**TASKS**
1. Reproduce part of the passage on the asthma gene, beginning at the words "Recently, researchers found" and stopping after the words "longer a problem.".
2. According to the passage on the asthma gene, which university carried out the research on ADAM33?

**TEXT PASSAGE**
--- START ---
Recently, researchers found a genetic switch that puts a stop to asthma, which means that there might be a cure soon. The research was done by the University of Southampton, which found that the gene ADAM33 plays a very important role in causing the inflammation of the airways which begins an asthma attack. The gene produces an enzyme which then sticks to the muscles in the airways. However, the enzyme can certainly travel through the airways and around the lungs which would lead to new muscles and blood vessels being produced; this is known as airway remodeling. As a result, breathing can become incredibly difficult, especially if dust or pollen is nearby. Studies in human tissue samples and mice indicate that if the gene is turned off the enzyme is no longer a problem.
“This finding radically alters our understanding of the field, to say the least,” said the associate professor of respiratory medicine, Prof Hans Michel Haitchi. “For years we have thought that airway remodeling is the result of the inflammation caused by an allergic reaction, but our research tells us otherwise.”
--- END ---
**DATA UNDER STUDY**
--- START ---
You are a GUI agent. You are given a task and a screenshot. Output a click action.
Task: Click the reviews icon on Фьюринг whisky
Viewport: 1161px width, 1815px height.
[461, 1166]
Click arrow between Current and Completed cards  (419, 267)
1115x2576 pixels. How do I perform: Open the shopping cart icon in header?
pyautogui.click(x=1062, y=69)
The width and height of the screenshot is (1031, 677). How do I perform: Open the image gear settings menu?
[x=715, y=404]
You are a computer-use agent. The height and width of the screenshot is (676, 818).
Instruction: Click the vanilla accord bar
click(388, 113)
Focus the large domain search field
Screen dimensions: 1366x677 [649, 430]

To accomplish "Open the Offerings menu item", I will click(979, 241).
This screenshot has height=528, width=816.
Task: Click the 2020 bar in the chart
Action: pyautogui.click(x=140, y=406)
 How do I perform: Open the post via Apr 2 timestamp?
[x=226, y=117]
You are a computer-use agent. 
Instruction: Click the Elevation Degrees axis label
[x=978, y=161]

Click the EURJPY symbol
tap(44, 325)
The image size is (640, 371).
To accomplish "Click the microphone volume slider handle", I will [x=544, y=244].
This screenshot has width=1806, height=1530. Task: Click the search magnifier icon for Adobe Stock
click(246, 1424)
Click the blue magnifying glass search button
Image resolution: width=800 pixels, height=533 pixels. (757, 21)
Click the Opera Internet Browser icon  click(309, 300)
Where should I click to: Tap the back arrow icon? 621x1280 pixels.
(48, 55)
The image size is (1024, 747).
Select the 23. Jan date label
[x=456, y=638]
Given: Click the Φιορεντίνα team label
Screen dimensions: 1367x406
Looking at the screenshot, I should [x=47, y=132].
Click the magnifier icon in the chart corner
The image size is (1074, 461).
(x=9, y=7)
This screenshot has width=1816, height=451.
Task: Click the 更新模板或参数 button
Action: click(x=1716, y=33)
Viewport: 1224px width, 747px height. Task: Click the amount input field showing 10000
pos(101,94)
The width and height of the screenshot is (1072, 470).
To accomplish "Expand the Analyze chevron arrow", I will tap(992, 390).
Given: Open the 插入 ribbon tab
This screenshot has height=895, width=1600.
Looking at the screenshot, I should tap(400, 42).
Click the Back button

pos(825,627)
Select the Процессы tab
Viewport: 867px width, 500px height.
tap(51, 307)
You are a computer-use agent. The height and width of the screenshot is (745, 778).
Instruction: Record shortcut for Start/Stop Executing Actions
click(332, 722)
--- END ---
**ANSWERS BY ITEM**
1.
Recently, researchers found a genetic switch that puts a stop to asthma, which means that there might be a cure soon. The research was done by the University of Southampton, which found that the gene ADAM33 plays a very important role in causing the inflammation of the airways which begins an asthma attack. The gene produces an enzyme which then sticks to the muscles in the airways. However, the enzyme can certainly travel through the airways and around the lungs which would lead to new muscles and blood vessels being produced; this is known as airway remodeling. As a result, breathing can become incredibly difficult, especially if dust or pollen is nearby. Studies in human tissue samples and mice indicate that if the gene is turned off the enzyme is no longer a problem.

2. The University of Southampton